• EXTRACTED MATERIAL:
· · · ·
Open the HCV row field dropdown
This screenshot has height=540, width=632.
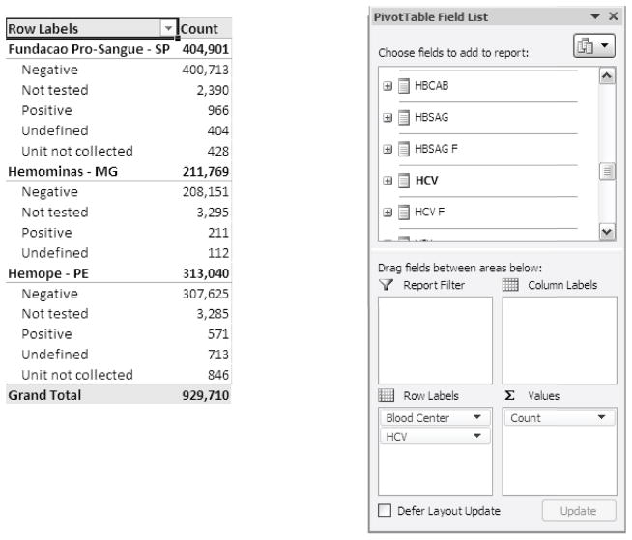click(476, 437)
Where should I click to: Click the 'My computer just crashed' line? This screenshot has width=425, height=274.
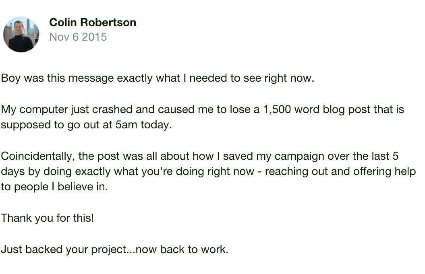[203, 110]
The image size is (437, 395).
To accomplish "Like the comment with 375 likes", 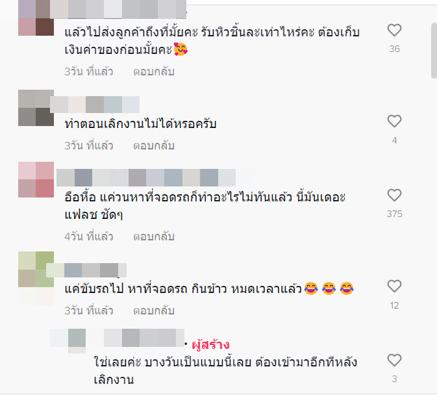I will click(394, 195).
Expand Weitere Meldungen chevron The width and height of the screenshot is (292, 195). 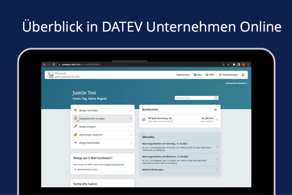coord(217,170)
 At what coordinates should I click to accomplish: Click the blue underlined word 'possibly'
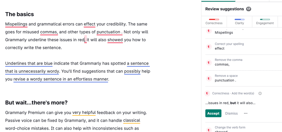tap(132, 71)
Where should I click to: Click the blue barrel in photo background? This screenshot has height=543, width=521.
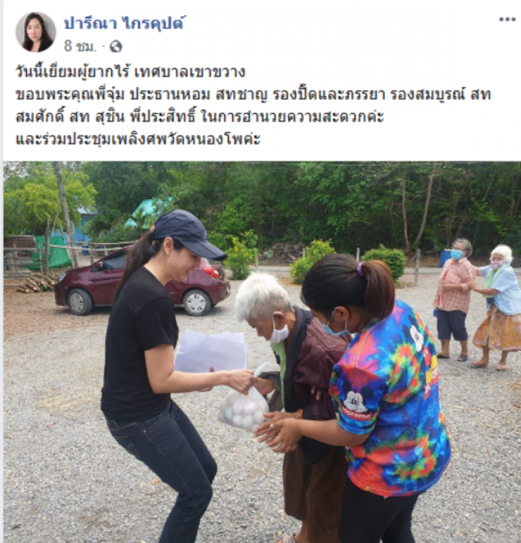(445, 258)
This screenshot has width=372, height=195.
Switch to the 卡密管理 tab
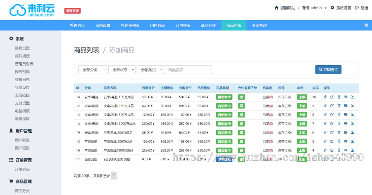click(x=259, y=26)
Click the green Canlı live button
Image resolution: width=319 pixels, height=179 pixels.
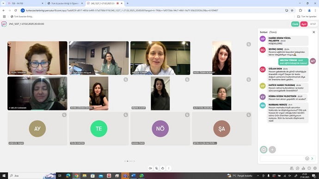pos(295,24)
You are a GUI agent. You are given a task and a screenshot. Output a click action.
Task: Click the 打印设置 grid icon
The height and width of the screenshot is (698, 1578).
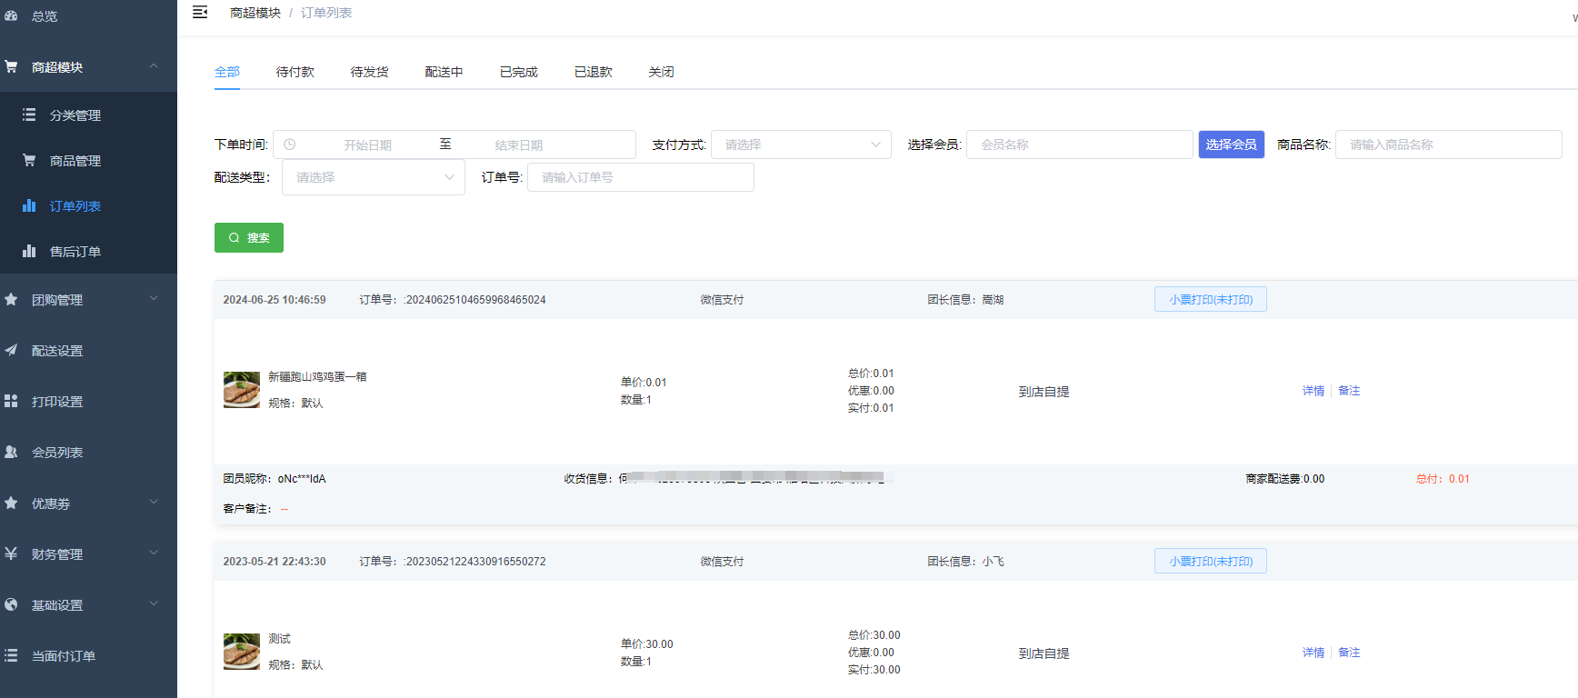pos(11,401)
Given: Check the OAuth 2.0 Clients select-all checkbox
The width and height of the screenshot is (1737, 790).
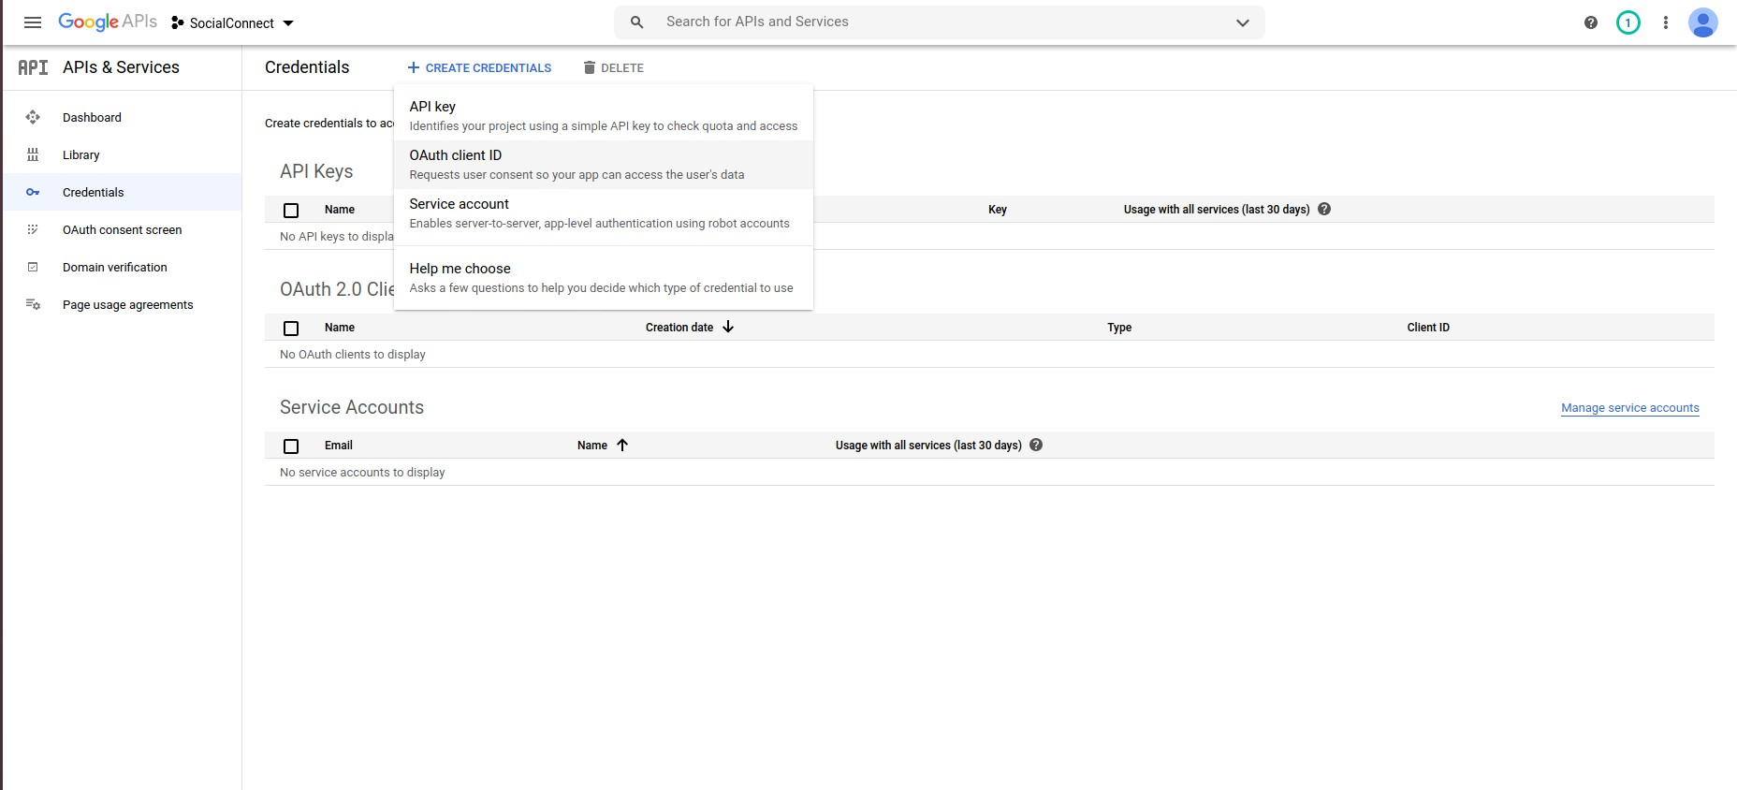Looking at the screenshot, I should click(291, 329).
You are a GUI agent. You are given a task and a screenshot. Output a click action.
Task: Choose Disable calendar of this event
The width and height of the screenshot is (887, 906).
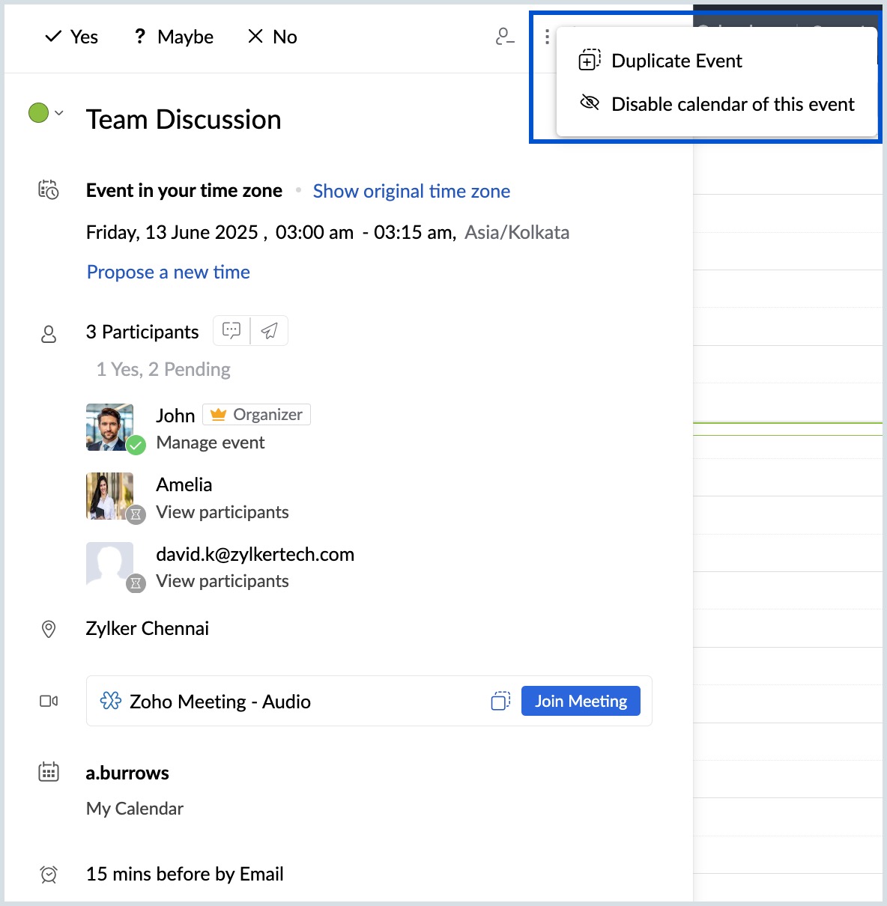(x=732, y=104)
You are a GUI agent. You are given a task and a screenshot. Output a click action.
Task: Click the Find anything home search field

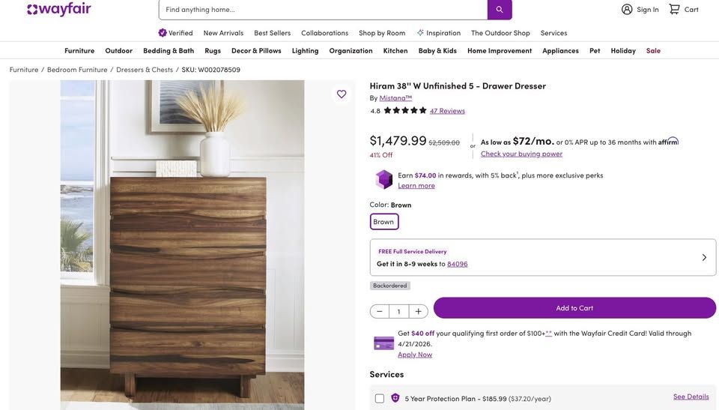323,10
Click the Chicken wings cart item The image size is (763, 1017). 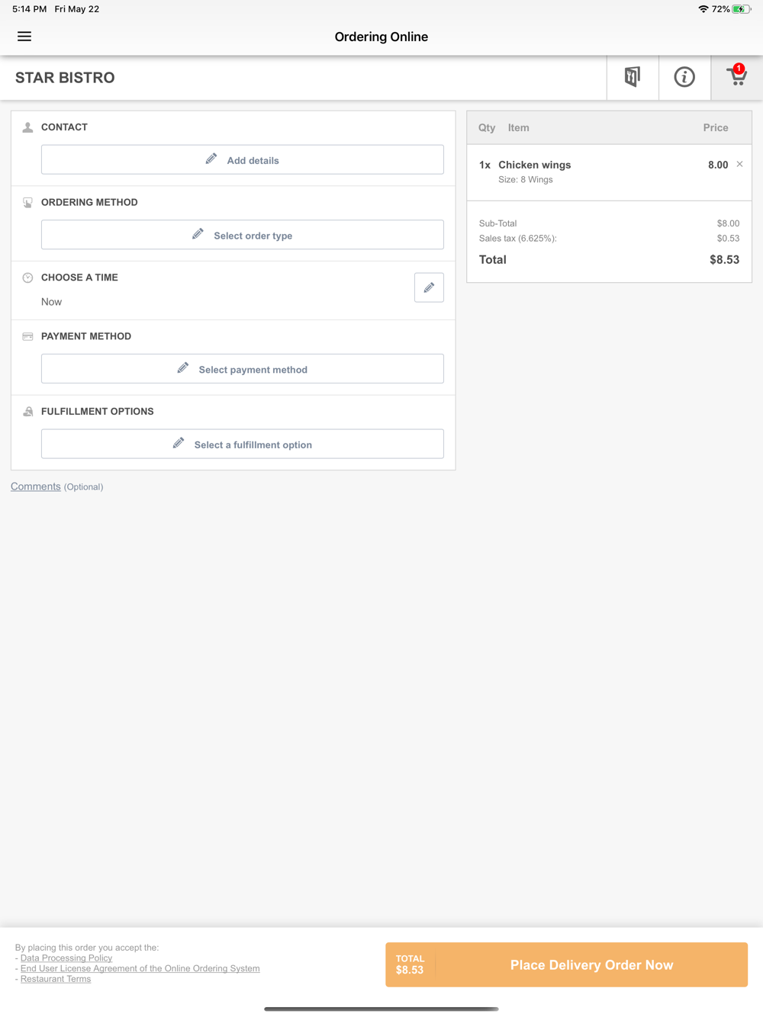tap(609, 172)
· · · ·
• WHAT IS BEING ASKED: For this task, return exactly the stretch of the listing above from the line with "Where should I click to: Click the blue" through the line with "Task: Click the 打印设置 grid icon", inclusive and without pictures.

• TASK OUTPUT:
Where should I click to: Click the blue barrel in photo background? This screenshot has height=543, width=521.
(445, 258)
This screenshot has width=372, height=195.
Switch to the 卡密管理 tab
click(x=259, y=26)
Click the green Canlı live button
Image resolution: width=319 pixels, height=179 pixels.
pos(295,24)
You are a GUI agent. You are given a task and a screenshot. Output a click action.
Task: Click the 打印设置 grid icon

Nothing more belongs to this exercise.